Le fait que les PDG compétents apportent une contribution significative au succès de l’entreprise qui les embauche, cela ne légitime pas pour autant un système où, au niveau agrégé, les PDG bénéficient de rémunérations stratosphériques, alors même que la compétence de bon nombre d’entre eux peut être sérieusement mise en doute.
Deux faits peuvent être mis en avant si on veut remettre en question l’efficience de ce système.
En premier lieu, le constat que nous offre Rene Stulz et Kathleen Kahle, les deux chercheurs observant la réduction du nombre d’entreprises dont les parts sont disponibles sur le marché financier, combiné au fait que les retours sur investissement de la majorité des entreprises encore présentes ont vu leur qualité décroître… Ce qui peut constituer un signal d’alarme révélant une défaillance au niveau de la relation principal-agent, les investisseurs n’étant plus en capacité d’exercer un contrôle suffisant sur la gestion effectuée par les PDG…

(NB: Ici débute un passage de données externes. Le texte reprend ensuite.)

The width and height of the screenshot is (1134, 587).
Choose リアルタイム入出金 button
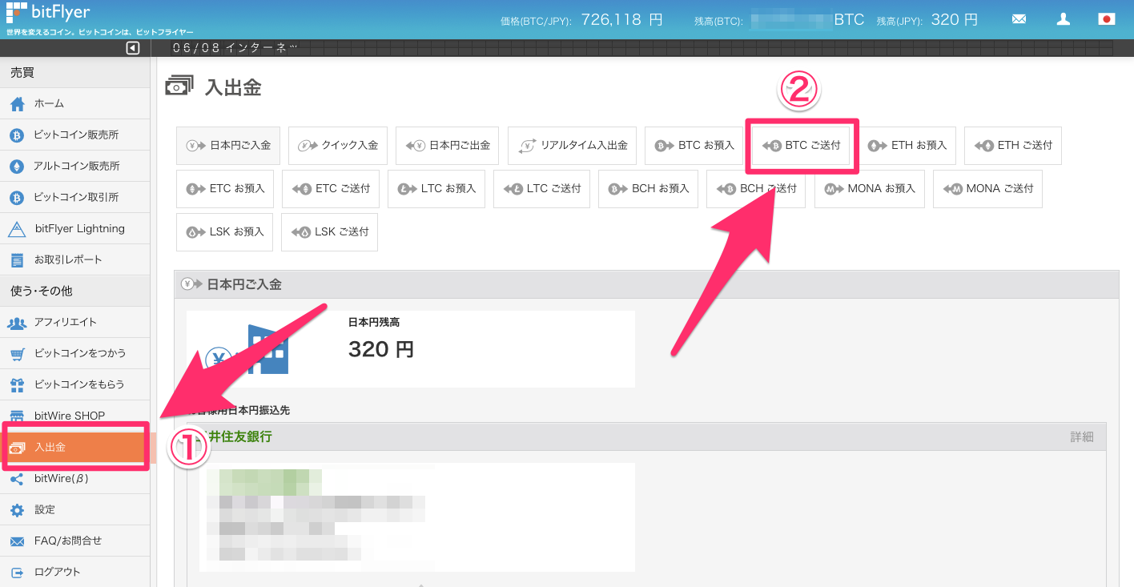tap(572, 146)
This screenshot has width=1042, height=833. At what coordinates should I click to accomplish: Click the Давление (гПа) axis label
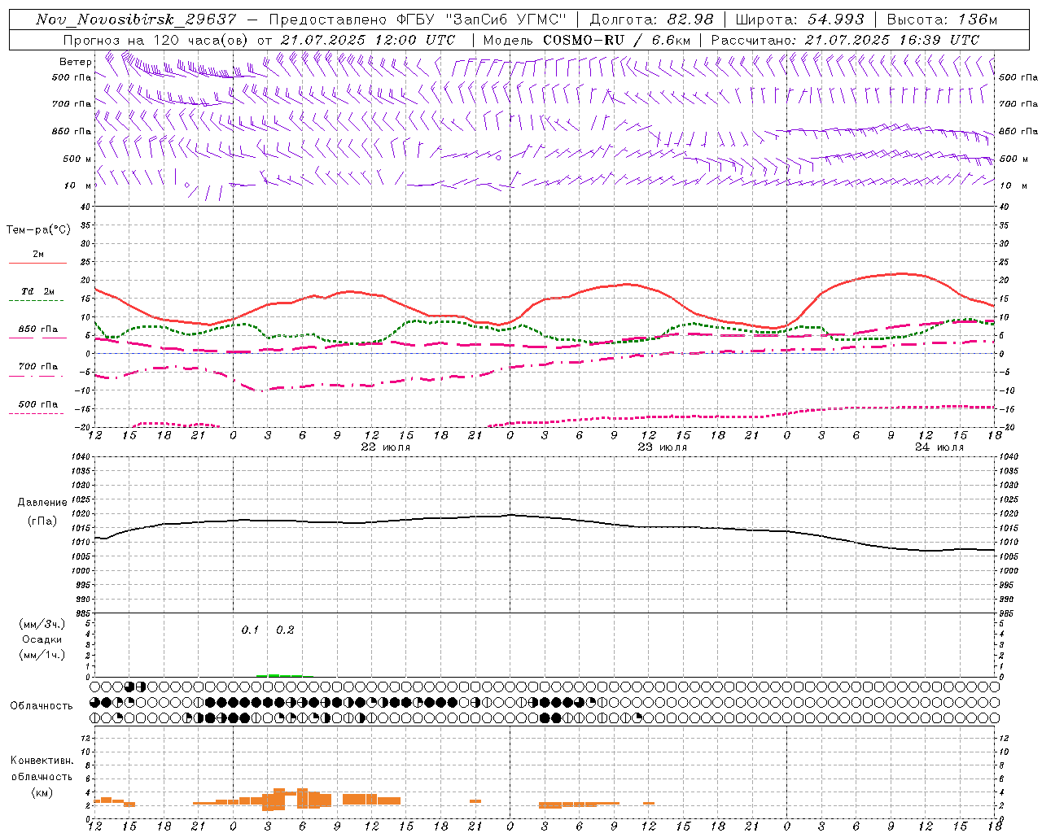(x=42, y=512)
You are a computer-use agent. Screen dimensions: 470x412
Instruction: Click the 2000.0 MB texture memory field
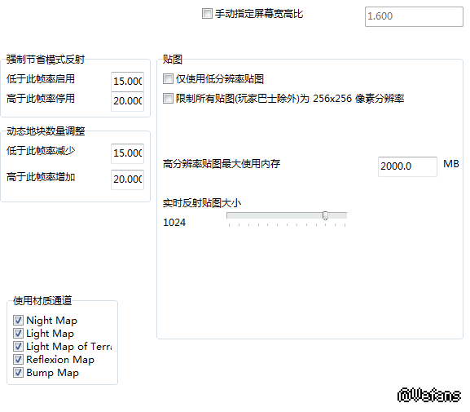[x=407, y=166]
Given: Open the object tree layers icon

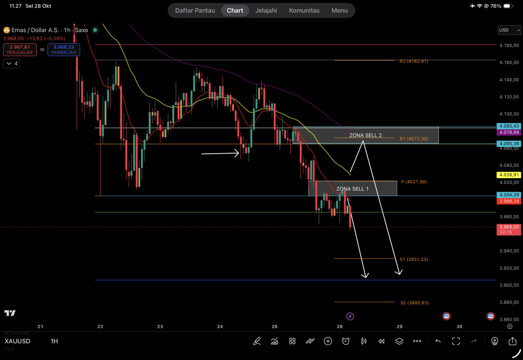Looking at the screenshot, I should 399,341.
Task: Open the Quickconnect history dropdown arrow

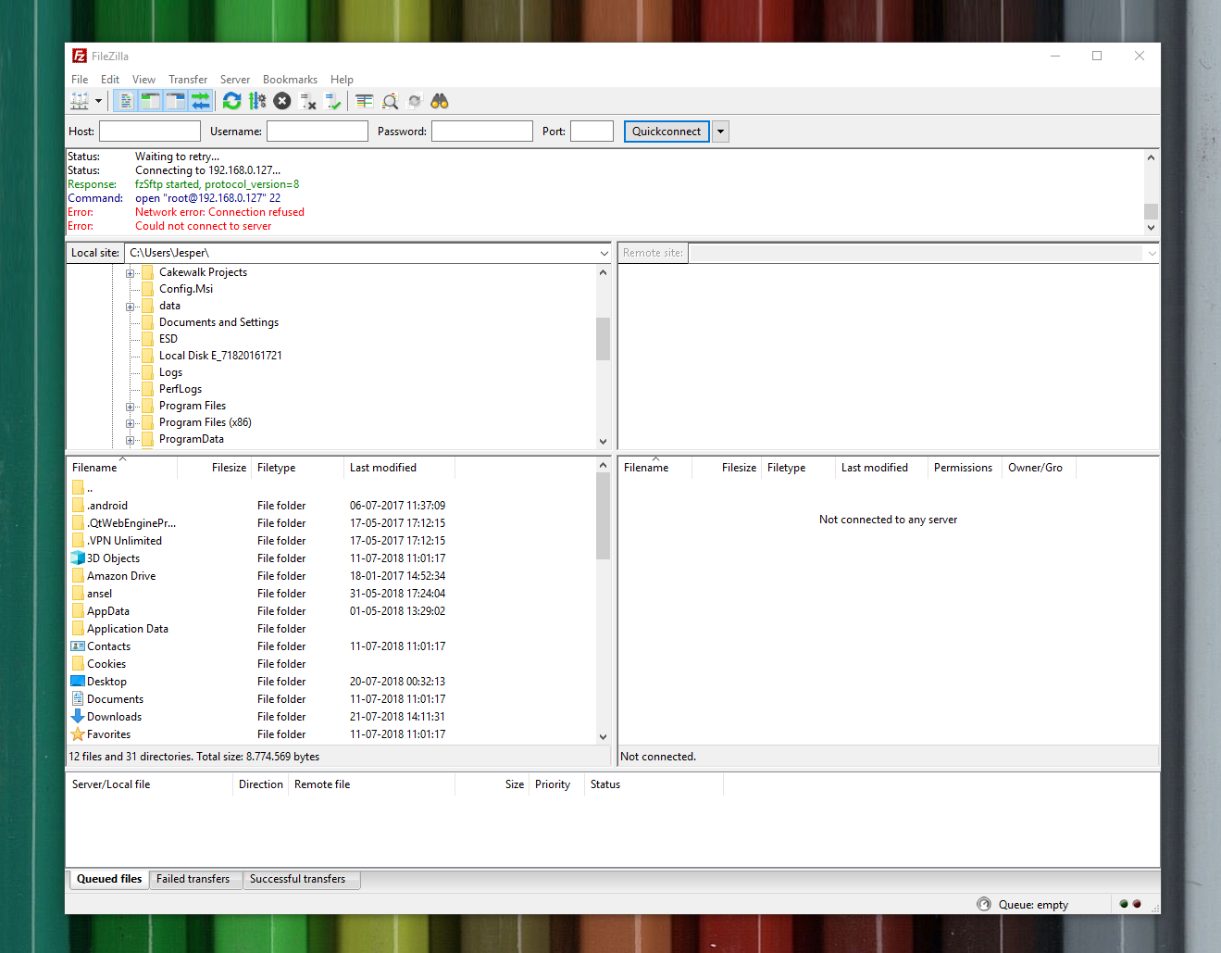Action: point(720,132)
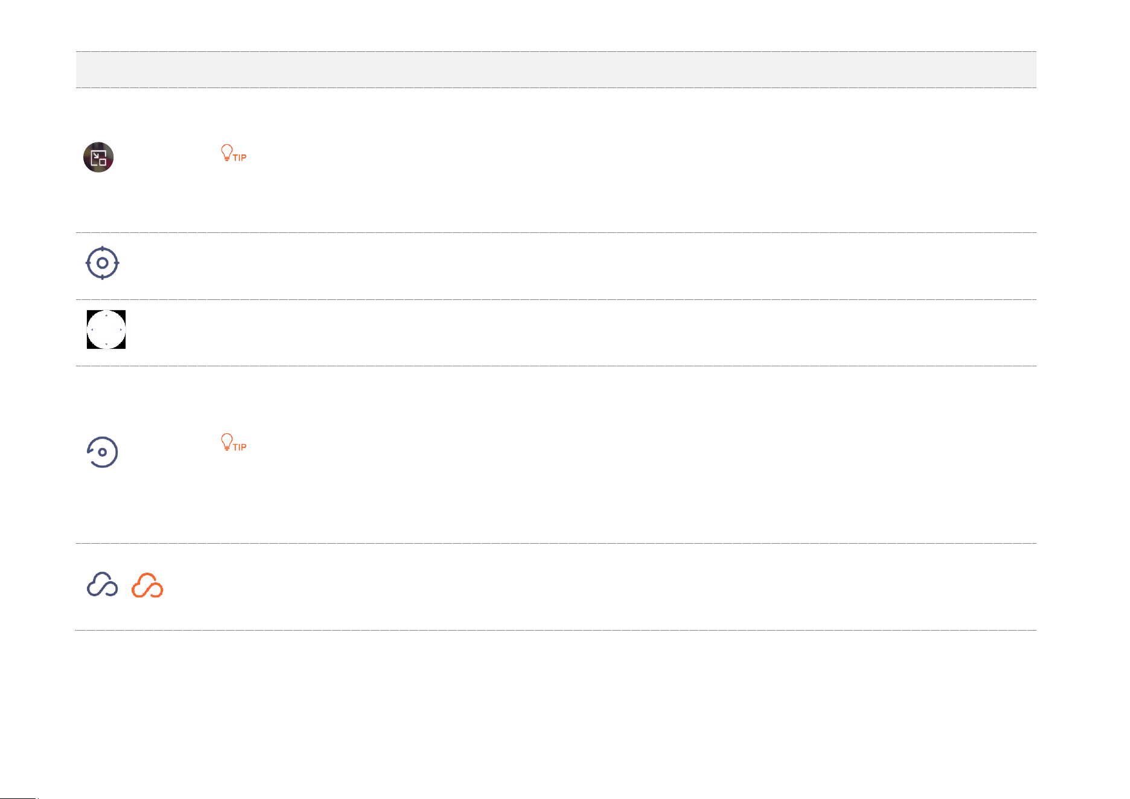Tap the up arrow on the PTZ pad
Screen dimensions: 1130x799
(106, 315)
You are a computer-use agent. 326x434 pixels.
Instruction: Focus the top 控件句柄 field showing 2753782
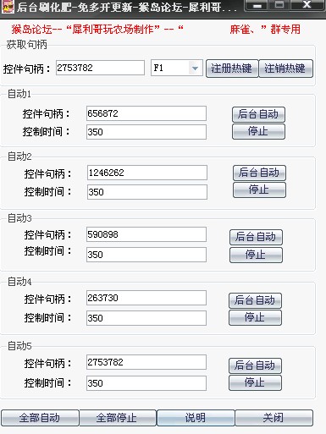point(100,68)
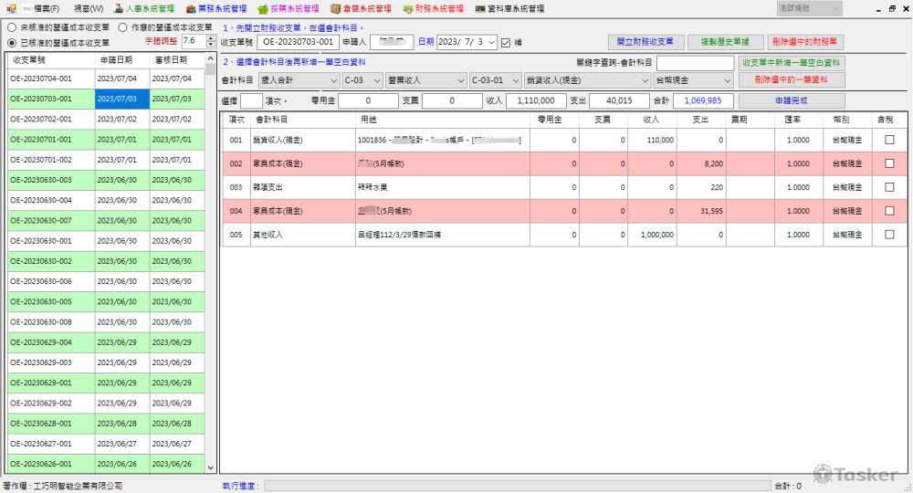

Mais c’est un autre fait majeur, autrement plus significatif, qui devrait attirer notre attention, si la hauteur de la rémunération des PDG est allé en s’accroissant, la croissance de la productivité a suivi le chemin inverse durant la même période…
Rien que pour l’année 2011, la rémunération des PDG britanniques du FTSE avait fait un bond stratosphérique de 49%, pour une moyenne de revenu atteignant 3,86 millions de £. Un pactole qui apparaitrait finalement assez minable, cinq ans plus tard, quand on le compara à la rémunération du PDG lambda au sein du FTSE 100, tournant aux alentours de 5 millions de £ en 2016, sans que les protestations et les scandales face aux inégalités de rémunération s’accroissent en proportion.
Nous avons de bonnes raisons de considérer qu’il s’agit bel et bien d’un hold-up plutôt que d’une rémunération proportionnée à leur contribution sociale.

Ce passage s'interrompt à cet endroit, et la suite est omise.